**İncelenecek Metin:**
==========

• Sonuç bulunamadı

BÖLÜM II: KAVRAMSAL ÇERÇEVE

2.16. Ülkemizde Genel Eğitim Sınıflarına Devam Eden Öğrencilerinin Okuduğunu

Ekşioğlu, Demirtaş ve Demirkol (2018) ilkokul ve ortaokul öğrencilerinin okuduğunu anlama düzeylerine yönelik öğretmen görüşlerini belirlediği araştırmasında, öğretmenlerin neredeyse tamamı öğrencilerin okuduklarını anlama düzeylerinin yetersiz olduğu görüşündedir. Öğretmenlerin tamamı öğrencilerin okuduğunu anlama düzeylerinin göstergesi olarak öğrencilerin uzun metinlerden oluşan soruları anlama ve cevaplamada zorluk yaşadıklarını gözlemlediklerini belirtmiştir. Öğretmenlerin çoğunluğu, öğrencilerin yeterli düzeyde kitap okuma alışkanlığı olmadığı için ve ailelerin ilgisizliğinden öğrencilerin okuduğunu anlamada güçlük çektiklerini ifade etmiştir. Öğretmenlerin neredeyse tamamının öğrencilerin okuduğunu anlama düzeylerini geliştirmek için etkinlikler yaptıkları ve bu etkinliklerin daha çok okuma saati düzenleme şeklinde olduğu belirlenmiştir. Araştırmanın bir diğer sonucuna göre öğretmenlerin çoğunluğu, öğrencilerin

okudukları metni yeterli düzeyde anlatamadıkları ve metinle ilgili sorulara doğru cevap veremediklerini ifade etmiştir.

İşler ve Şahin (2016) bir ilkokul 4. sınıf öğrencisinin okuma alanındaki sorunların belirlenmesi ve giderilmesi amacıyla yaptıkları çalışmada, paragrafın önceden dinlenmesi ve eşli okuma stratejisi ile öğretim yapmışlar, çalışmanın başında anlama düzeyi %35 yani endişe düzeyi olarak belirlenen öğrencinin düzeyi yapılan öğretimler sonunda anlama düzeyinin %86 yani öğretim düzeyine yükseldiğini belirlemişlerdir.

==========

**Sağlanan Veriler:**
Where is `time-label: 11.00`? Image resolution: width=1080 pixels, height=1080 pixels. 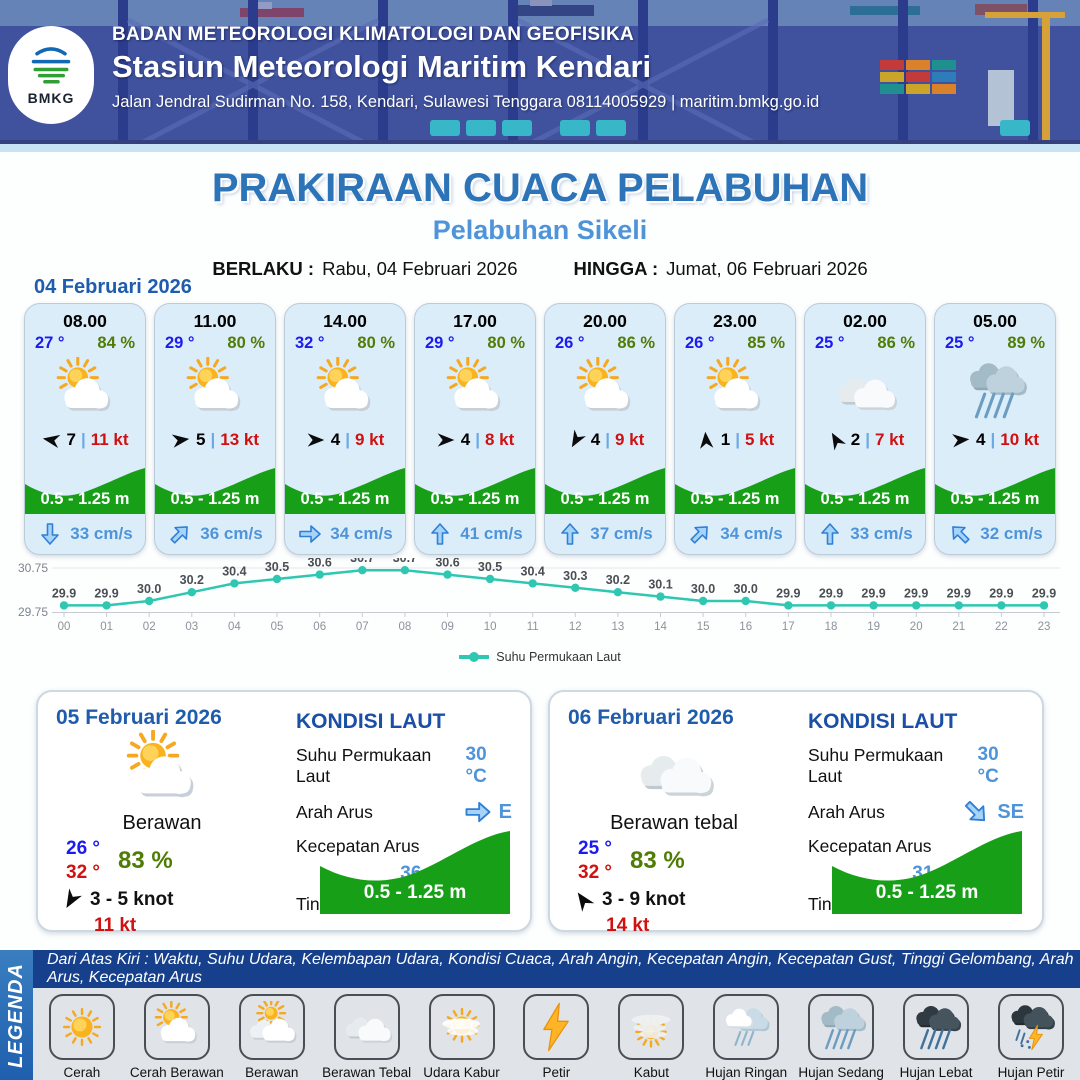
time-label: 11.00 is located at coordinates (215, 321).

==========

**Anlama Kontrolü:**
1. Okuduğunu anlama metnine göre, İşler ve Şahin'in (2016) çalışmasındaki öğrencinin anlama düzeyi yapılan öğretimler sonunda yüzde kaça yükselmiştir?
2. Okuduğunu anlama metnini son cümlesinden sonra gelecek kısımla sürdürün.

**Görev Sonuçları:**
1. %86'ya, yani öğretim düzeyine yükselmiştir.

2.
Çetinkaya, Ateş ve Yıldırım (2013) ilköğretim beşinci sınıf öğrencilerinin ana fikir bulma becerilerini incelemişlerdir. Bu bağlamda ana fikir bulma becerisiyle ilişkili olarak ana fikir, ana fikir- konu, ana fikir- yardımcı stratejiler, ana fikir- ulaşılan fikrin doğruluğunun gözden geçirilmesi ile ilgili katılımcı görüşlerine başvurmuşlar ayrıca katılımcılara bilgi verici metin vererek ana fikri belirlemelerini istemişlerdir. Araştırmanın sonucunda katılımcıların ana fikir kavramına ilişkin farklı düşüncelere sahip olduklarını, ana fikir ve konu arasında tam olarak ayrım yapamadıklarını, metnin tekrar tekrar okunmasının ana fikrin belirlenmesi ve doğruluğunun kontrolünde temel uygulama olduğunu, ana fikrin belirlenmesinde yaşanan güçlüklerin ise çoğunlukla metnin anlaşılamamasından kaynaklandığını ve öğrencilerin ana fikri belirlemede büyük ölçüde başarısız olduklarını bulmuşlardır.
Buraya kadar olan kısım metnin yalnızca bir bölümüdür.